** TO DO **
Present each line of the entries below as a JSON list of strings, one string per line, leaving out blank lines.

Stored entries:
— begin —

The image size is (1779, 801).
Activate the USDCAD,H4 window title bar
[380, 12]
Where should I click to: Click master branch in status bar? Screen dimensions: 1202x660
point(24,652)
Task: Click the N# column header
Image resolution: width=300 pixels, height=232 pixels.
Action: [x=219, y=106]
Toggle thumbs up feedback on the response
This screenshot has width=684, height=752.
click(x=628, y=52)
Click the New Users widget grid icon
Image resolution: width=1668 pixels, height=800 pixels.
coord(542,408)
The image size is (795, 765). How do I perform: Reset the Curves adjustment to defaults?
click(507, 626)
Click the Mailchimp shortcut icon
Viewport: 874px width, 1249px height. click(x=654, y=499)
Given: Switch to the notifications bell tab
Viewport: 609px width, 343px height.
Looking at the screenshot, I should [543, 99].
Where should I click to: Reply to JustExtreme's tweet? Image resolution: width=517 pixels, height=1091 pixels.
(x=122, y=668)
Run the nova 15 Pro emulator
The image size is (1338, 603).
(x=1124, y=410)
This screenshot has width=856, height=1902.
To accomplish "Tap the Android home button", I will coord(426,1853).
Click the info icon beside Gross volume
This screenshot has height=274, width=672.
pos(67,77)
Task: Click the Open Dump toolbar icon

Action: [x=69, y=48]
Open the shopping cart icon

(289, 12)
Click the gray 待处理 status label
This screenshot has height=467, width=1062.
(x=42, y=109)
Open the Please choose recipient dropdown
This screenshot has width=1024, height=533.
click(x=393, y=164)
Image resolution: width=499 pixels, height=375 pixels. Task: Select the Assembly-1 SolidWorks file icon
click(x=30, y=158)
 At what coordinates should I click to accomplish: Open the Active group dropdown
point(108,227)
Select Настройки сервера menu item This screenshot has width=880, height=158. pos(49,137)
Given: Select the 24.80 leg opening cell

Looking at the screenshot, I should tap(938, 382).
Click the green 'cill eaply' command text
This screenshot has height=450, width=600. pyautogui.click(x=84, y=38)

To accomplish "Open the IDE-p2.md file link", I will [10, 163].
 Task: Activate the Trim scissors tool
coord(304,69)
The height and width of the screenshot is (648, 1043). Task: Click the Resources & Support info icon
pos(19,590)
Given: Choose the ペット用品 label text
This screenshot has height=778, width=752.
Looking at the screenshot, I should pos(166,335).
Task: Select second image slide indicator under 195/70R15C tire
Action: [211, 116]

— end —

** TASK SOLUTION **
[
  "The image size is (1779, 801).",
  "Activate the USDCAD,H4 window title bar",
  "[380, 12]",
  "Where should I click to: Click master branch in status bar? Screen dimensions: 1202x660",
  "point(24,652)",
  "Task: Click the N# column header",
  "Image resolution: width=300 pixels, height=232 pixels.",
  "Action: [x=219, y=106]",
  "Toggle thumbs up feedback on the response",
  "This screenshot has width=684, height=752.",
  "click(x=628, y=52)",
  "Click the New Users widget grid icon",
  "Image resolution: width=1668 pixels, height=800 pixels.",
  "coord(542,408)",
  "The image size is (795, 765). How do I perform: Reset the Curves adjustment to defaults?",
  "click(507, 626)",
  "Click the Mailchimp shortcut icon",
  "Viewport: 874px width, 1249px height. click(x=654, y=499)",
  "Given: Switch to the notifications bell tab",
  "Viewport: 609px width, 343px height.",
  "Looking at the screenshot, I should [543, 99].",
  "Where should I click to: Reply to JustExtreme's tweet? Image resolution: width=517 pixels, height=1091 pixels.",
  "(x=122, y=668)",
  "Run the nova 15 Pro emulator",
  "The image size is (1338, 603).",
  "(x=1124, y=410)",
  "This screenshot has width=856, height=1902.",
  "To accomplish \"Tap the Android home button\", I will coord(426,1853).",
  "Click the info icon beside Gross volume",
  "This screenshot has height=274, width=672.",
  "pos(67,77)",
  "Task: Click the Open Dump toolbar icon",
  "Action: [x=69, y=48]",
  "Open the shopping cart icon",
  "(289, 12)",
  "Click the gray 待处理 status label",
  "This screenshot has height=467, width=1062.",
  "(x=42, y=109)",
  "Open the Please choose recipient dropdown",
  "This screenshot has width=1024, height=533.",
  "click(x=393, y=164)",
  "Image resolution: width=499 pixels, height=375 pixels. Task: Select the Assembly-1 SolidWorks file icon",
  "click(x=30, y=158)",
  " At what coordinates should I click to accomplish: Open the Active group dropdown",
  "point(108,227)",
  "Select Настройки сервера menu item This screenshot has width=880, height=158. pos(49,137)",
  "Given: Select the 24.80 leg opening cell",
  "Looking at the screenshot, I should tap(938, 382).",
  "Click the green 'cill eaply' command text",
  "This screenshot has height=450, width=600. pyautogui.click(x=84, y=38)",
  "To accomplish \"Open the IDE-p2.md file link\", I will [10, 163].",
  " Task: Activate the Trim scissors tool",
  "coord(304,69)",
  "The height and width of the screenshot is (648, 1043). Task: Click the Resources & Support info icon",
  "pos(19,590)",
  "Given: Choose the ペット用品 label text",
  "This screenshot has height=778, width=752.",
  "Looking at the screenshot, I should pos(166,335).",
  "Task: Select second image slide indicator under 195/70R15C tire",
  "Action: [211, 116]"
]